一、制作标准曲线（测定细胞具体数量时）

1、先用细胞计数板计数所制备的细胞悬液中的细胞数量，然后接种细胞。

2、按比例（例如：1/2比例）依次用培养基等比稀释成一个细胞浓度梯度，一般要做3-5个细胞浓度梯度，每组3-6个复孔。

3、接种后培养2-4小时使细胞贴壁，然后加CCK试剂培养一定时间后测定OD值，制作出一条以细胞数量为横坐标（X轴），  OD值为纵坐标（Y轴）的标准曲线。根据此标准曲线可以测定出未知样品的细胞数量（试用此标准曲线的前提是实验的条件要  一致，便于确定细胞的接种数量以及加入CCK后的培养时间。）

二、细胞活性检测

1、在96孔板中接种细胞悬液（100μL/孔）。将培养板放在培养箱中预培养（在37℃，5% CO₂的条件下）。

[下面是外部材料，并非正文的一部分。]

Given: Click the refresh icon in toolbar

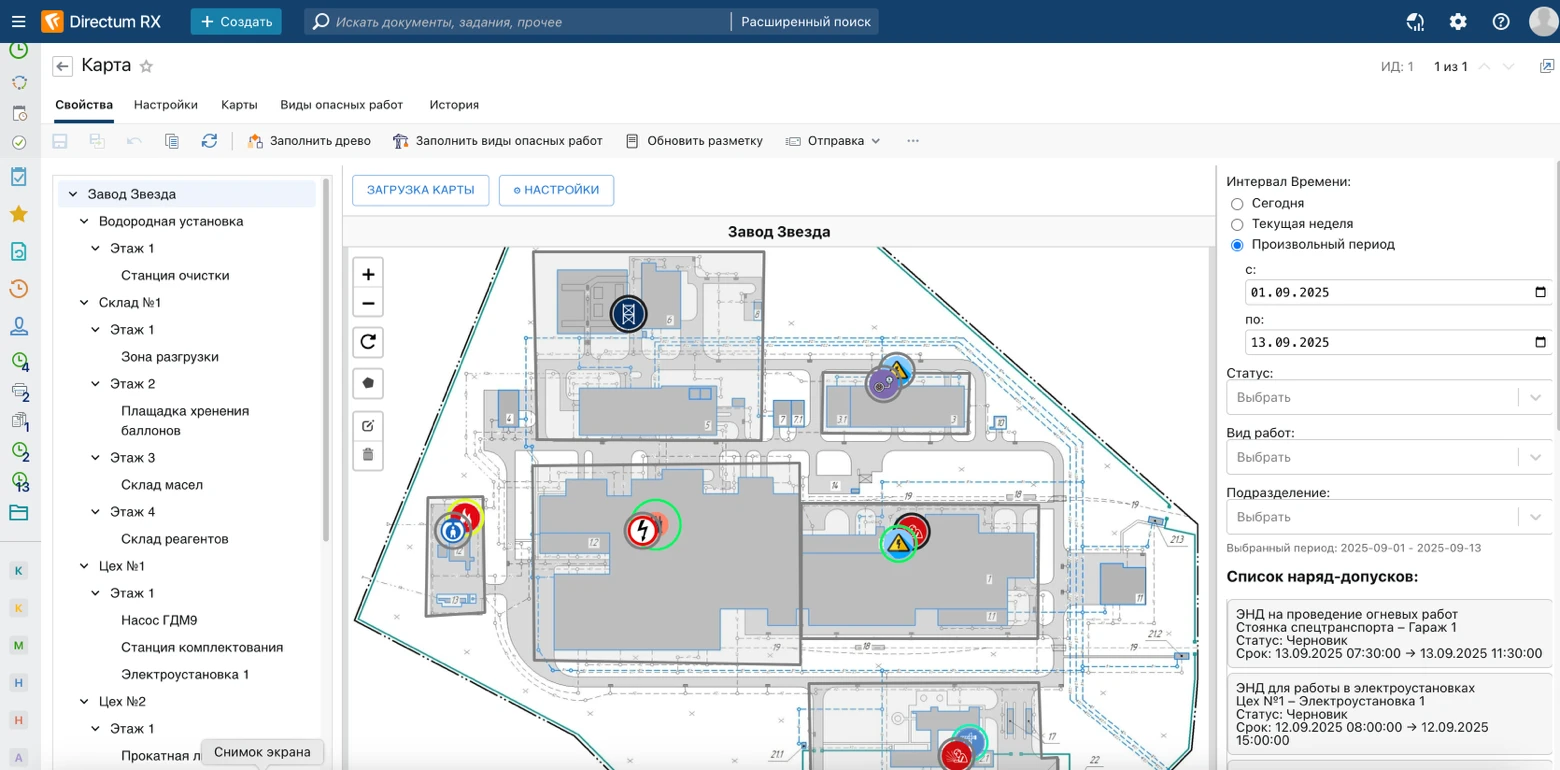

2、向每孔加入10 μL的CCK溶液（注意不要在孔中生成气泡，它们会影响OD值的读数）。

3、将培养板在培养箱内孵育1-4小时。

4、用酶标仪测定在450nm处的吸光度。

5、如果暂时不测定OD值，打算以后测定的话，可以向每孔中加入10 μL 0.1M的HCL溶液或者1% w/v SDS溶液，并遮盖培养板避光保存在室温条件下。在24小时内吸光度不会发生变化。

三、细胞增值-毒性检测

1、在96孔板中配置100μL的细胞悬液。将培养板在培养箱预培养24小时（在37℃，5% CO₂的条件下）。

2、向培养板加入10μL不同浓度的待测物质。

3、将培养板在培养箱孵育一段适当的时间（例如：6、12、24或48小时）。

4、向每孔加入10μL CCK溶液（注意不要再孔中生成气泡，它们会影响OD值的读数）。

5、将培养板在培养箱内孵育1-4小时。

6、用酶标仪测定在450nm处的吸光度。

7、如果暂时不测定OD值，打算以后测定的话，可以向每孔中加入10 μL 0.1M的HCL溶液或者1% w/v SDS溶液，并遮盖培养板避光保存在室温条件下。在24小时内吸光度不会发生变化。

注意：如果待测物质有氧化性或还原性的话，可在加CCK之前更换新鲜培养基（除去培养基，并用培养基洗涤细胞两次，然后加入新的培养基），去掉药物影响。当然药物影响比较小的情况下，可以不更换培养基，直接扣除培养基中加入药物后的空白吸收即可。

备注：

① 建议先做几个孔摸索接种细胞的数量和加入CCK试剂后的培养时间。

② 有条件的情况下建议采用多通道移液器，可以减少平行孔减的差异。加入CCK试剂时，建议斜贴着培养板壁加，不要插到培养基页面下加，容易产生气泡，会干扰OD值读数。

③ 白细胞可能需要培养较长时间。

④ 当使用标准96孔板时，贴壁细胞的最小接种量至少为1,000 个/孔 (100 μL 培养基)。检测白细胞时的灵敏度相对较低，因此推荐接种量不低于2,500 个/孔 (100 μL 培养基)。如果要使用24孔板或6孔板实验，请先计算每孔相应的接种量，并按照每孔培养基总体积的10%加入CCK溶液。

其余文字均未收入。